A major focus of my research is the development of decision-support tools that promote an understanding of breast cancer risk and risk-aligned breast cancer management decisions in ethnically diverse populations for cancer prevention. Population-level data continues to become more available through computational and data science efforts, but for specific individuals, that may not be enough to provide clear guidance on critical risk-aligned decisions that can prevent cancer before it starts. My work emphasizes the importance of implementing genomic medicine in the clinical practice of minority-serving physicians, since these providers are less likely to identify patients at high risk of breast cancer and order genetic testing. Another emerging area in my lab is integration of patient-generated health data with EHR data. Providing accurate predictive models and decision support requires dealing with two critical issues—data quality and missing data. Missing or incorrect data about race and family history is an issue with EHR data, and those combined with genetic, behavioral, and socioeconomic characteristics are essential factors for risk-aligned prevention plans for individuals to make their own informed decisions. I am fortunate that members of my lab are exceptionally talented, devoted, and interdisciplinary. They come from the Medical School, the Cancer Center, Data Science, and the School of Public Health.
In your career thus far, what do you feel were your most significant research challenges and your greatest research accomplishments?
I can identify two significant research challenges. The first is reaching ethnically and racially diverse populations with informatics solutions designed to improve health outcomes and decision making. This mission has always been important to me because these populations, for a variety of reasons, are most likely to get left behind as technology continues to become central in health care. The second challenge is working across several disciplines. I have always considered applied informatics and digital interventions to consist of several core component sciences.
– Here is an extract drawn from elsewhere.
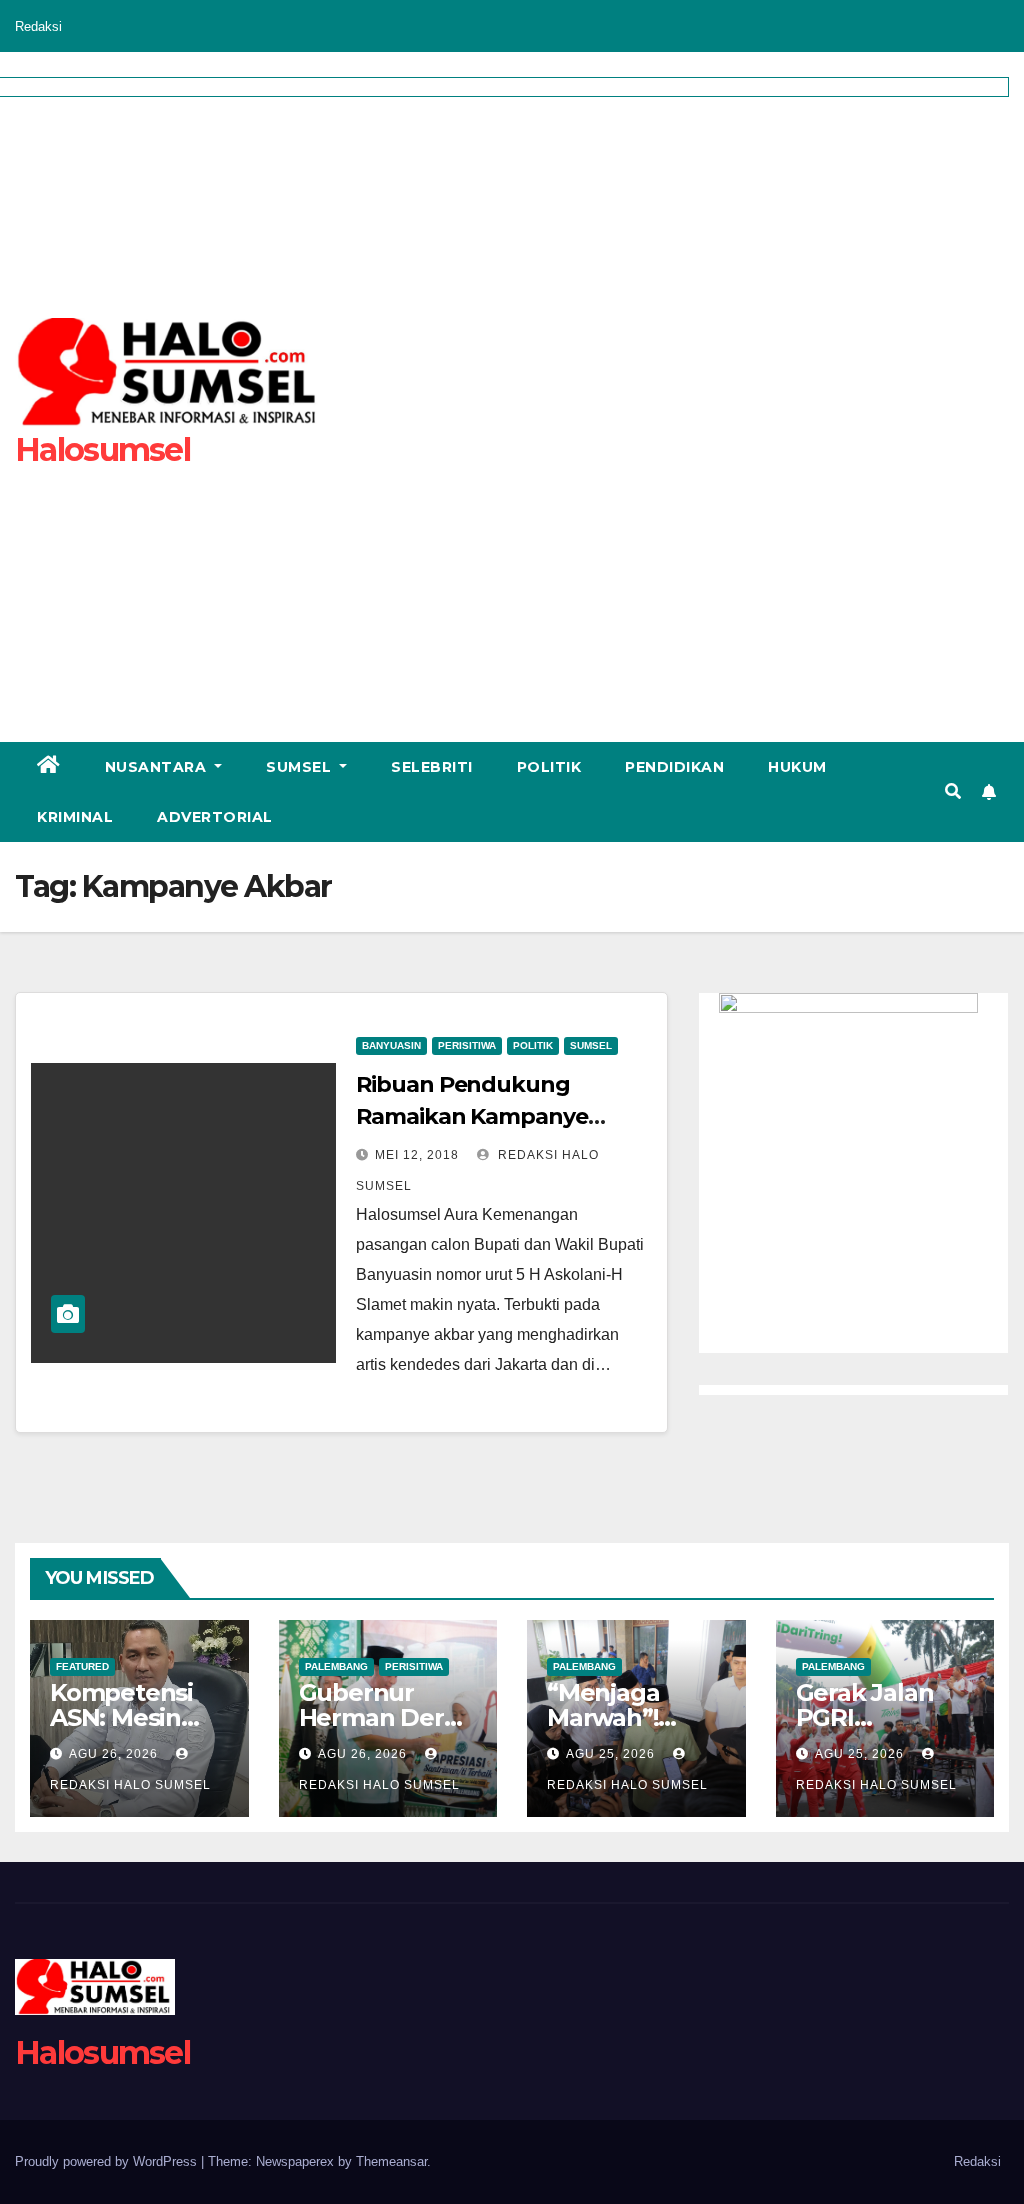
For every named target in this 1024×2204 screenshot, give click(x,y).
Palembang (336, 1666)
My research has recognized that innovative thought arises when discoveries in other disciplines are adopted and applied. The nature of this multidisciplinary work is a process with unique challenges, not the least of which is to understand perspectives, concepts, and even basic sublanguages that are unique to each discipline.
How would you describe JMIR to researchers thinking about submitting to the journal?
JMIR is the world-leading digital health journal. It has been at the forefront of the field of digital health introducing such terms such as “eHealth,” “infodemiology”, and more recently,“infodemic” into the lexicon. As one of the first open-access publishers in the world, JMIR Publications has given researchers the voice to promote innovation and disseminate scholarly work to a broad audience, and I have always been impressed with the quality and influence of articles published in 番羽土墙软件. The transformation of technological solutions, digital health, and telemedicine are burgeoning in the wake of COVID-19, and JMIR continues to innovate to expand the impact of this research worldwide.